Please repeat, exactly and without pictures, the lines of the entries below that run from the one containing "You are a GUI" through the one containing "text in graph".

_DATA FOR REVIEW_:
______
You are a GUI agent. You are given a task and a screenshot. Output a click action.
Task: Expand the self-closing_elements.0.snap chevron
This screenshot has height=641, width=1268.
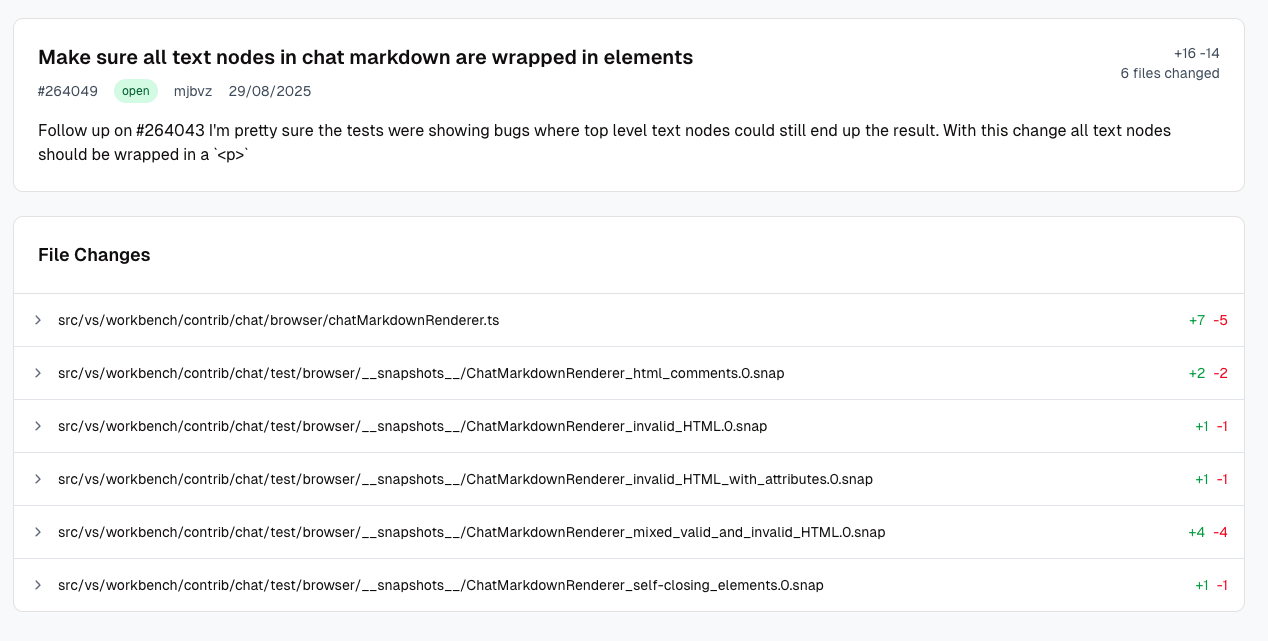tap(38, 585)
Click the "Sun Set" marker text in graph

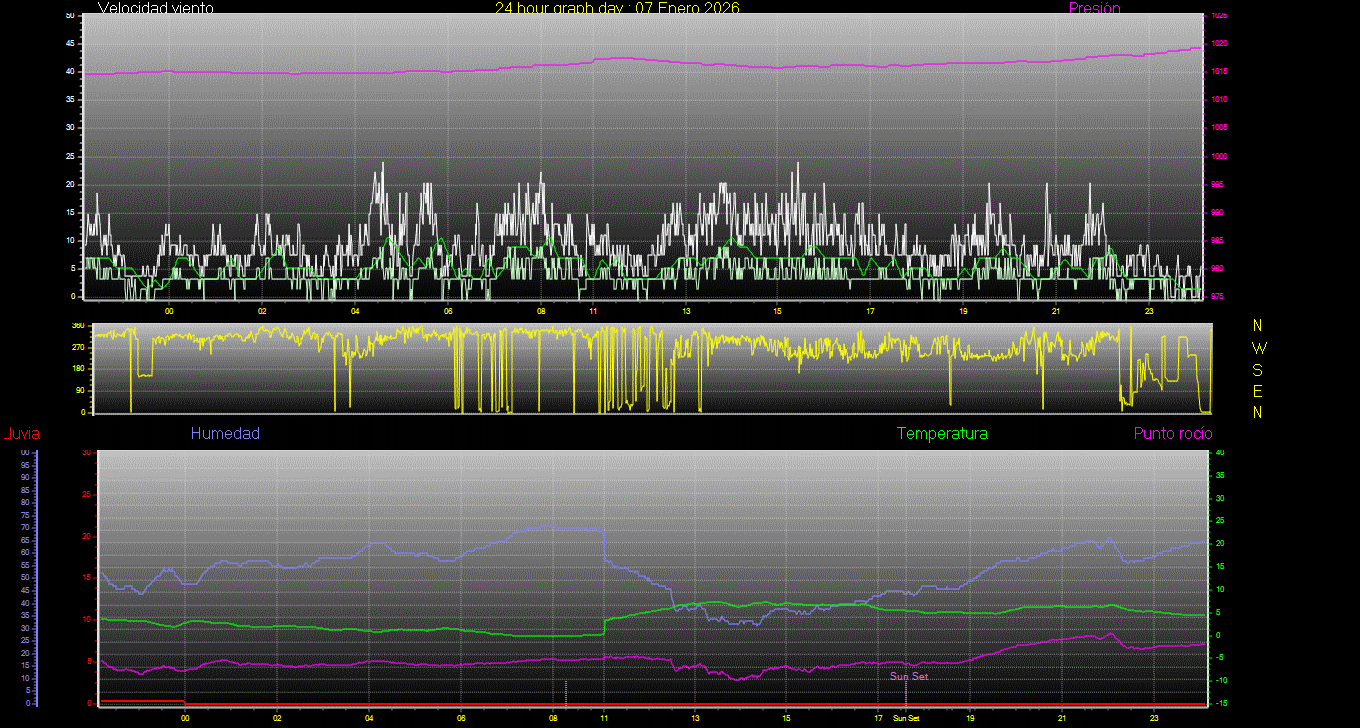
______
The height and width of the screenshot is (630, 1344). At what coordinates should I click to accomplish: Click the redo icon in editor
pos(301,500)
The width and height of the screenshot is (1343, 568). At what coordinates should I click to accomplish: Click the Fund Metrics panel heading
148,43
______
_OUTPUT OF THE TASK_:
You are a GUI agent. You are given a task and a screenshot. Output a click action.
Task: Expand the self-closing_elements.0.snap chevron
This screenshot has height=641, width=1268.
tap(38, 585)
Click the "Sun Set" marker text in graph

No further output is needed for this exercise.